T&M manufacturers are also faced with the challenge of a shorter turnaround time. With the turnaround time (concept to design to volume production) increasingly becoming shorter due to the market competition, new and efficient methods of verifying the integrity and quality of handsets and similar products are required by all handset makers. With elements of design regularly being developed in different places, it is important to have common industry-standard test tools that enable groups to share information and resolve problems quickly. The quickening rate of technology changes means a faster cycle time for new products entering the verification stage.
High-volume manufacturing requires innovations from T&M vendors so as to lower the test costs. Handset manufacturers demand solutions that can help them reach the market faster with a lower cost of testing and consequently a lower cost of production.

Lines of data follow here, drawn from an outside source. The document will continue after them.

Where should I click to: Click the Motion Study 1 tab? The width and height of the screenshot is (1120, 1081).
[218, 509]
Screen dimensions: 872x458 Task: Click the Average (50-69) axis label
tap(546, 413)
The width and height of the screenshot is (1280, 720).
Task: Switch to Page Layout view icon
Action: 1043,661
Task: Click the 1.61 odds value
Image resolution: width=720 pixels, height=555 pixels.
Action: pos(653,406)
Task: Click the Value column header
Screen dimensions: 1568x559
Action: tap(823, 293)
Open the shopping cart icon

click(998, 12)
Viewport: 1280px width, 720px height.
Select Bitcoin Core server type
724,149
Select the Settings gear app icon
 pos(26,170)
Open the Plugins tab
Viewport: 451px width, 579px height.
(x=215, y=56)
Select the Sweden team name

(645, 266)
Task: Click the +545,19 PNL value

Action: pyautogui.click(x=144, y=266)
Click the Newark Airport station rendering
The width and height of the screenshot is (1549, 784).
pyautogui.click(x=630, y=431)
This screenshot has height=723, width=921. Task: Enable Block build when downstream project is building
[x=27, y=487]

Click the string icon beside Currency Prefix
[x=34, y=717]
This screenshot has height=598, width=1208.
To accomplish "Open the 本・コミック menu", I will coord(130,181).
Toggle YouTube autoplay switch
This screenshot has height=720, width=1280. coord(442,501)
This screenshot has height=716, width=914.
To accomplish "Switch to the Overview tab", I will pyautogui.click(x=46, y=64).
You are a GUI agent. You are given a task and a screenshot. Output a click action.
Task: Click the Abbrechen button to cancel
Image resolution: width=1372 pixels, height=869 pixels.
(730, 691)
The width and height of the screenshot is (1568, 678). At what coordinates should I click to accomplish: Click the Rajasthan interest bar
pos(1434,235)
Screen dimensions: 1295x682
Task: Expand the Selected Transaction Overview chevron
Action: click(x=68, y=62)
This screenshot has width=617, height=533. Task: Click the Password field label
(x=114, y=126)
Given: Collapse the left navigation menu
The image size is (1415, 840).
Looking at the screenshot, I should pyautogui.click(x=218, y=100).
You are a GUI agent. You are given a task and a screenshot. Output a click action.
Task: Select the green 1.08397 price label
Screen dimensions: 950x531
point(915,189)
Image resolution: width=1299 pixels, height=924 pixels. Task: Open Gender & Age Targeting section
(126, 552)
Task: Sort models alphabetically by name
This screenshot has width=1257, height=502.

India: Still a costly affair
“There are already a few Indian T&M companies having their manufacturing base in India, while it is not the case for MNCs. In India, the import duty on raw materials is still high and therefore importing the finished goods is cheaper than locally producing them. As the Indian T&M market is still taking the shape and India is yet to be known as one of the best places for EMS, setting up manufacturing facility in India may be a costly affair for any global T&M maker,” says Sumit Sharma, marketing manager-India, Good Will Instrument.
Need of the hour
There are a few steps that can be taken to help India become the R&D hub for T&M equipment.
Naresh Narasimhan, country marketing manager, Tektronix India, says, “Companies are looking at world-class manufacturing and lean manufacturing techniques to reduce the production costs so that the benefits can be passed on to the end-user. Having said this, the infrastructure should be improved tremendously. Besides, the government should change its policies and automation should be considered. Components and sub-systems required for manufacturing, like chassis/power supply modules, should be made available at zero duty. Excise duty and sales tax for electronic test equipment (presently 8.24 and 12.5 per cent, respectively) should be brought down. Finally, more manufacturing units from support industries like plastic moulding units for quality cabinet design and manufacturing are needed.”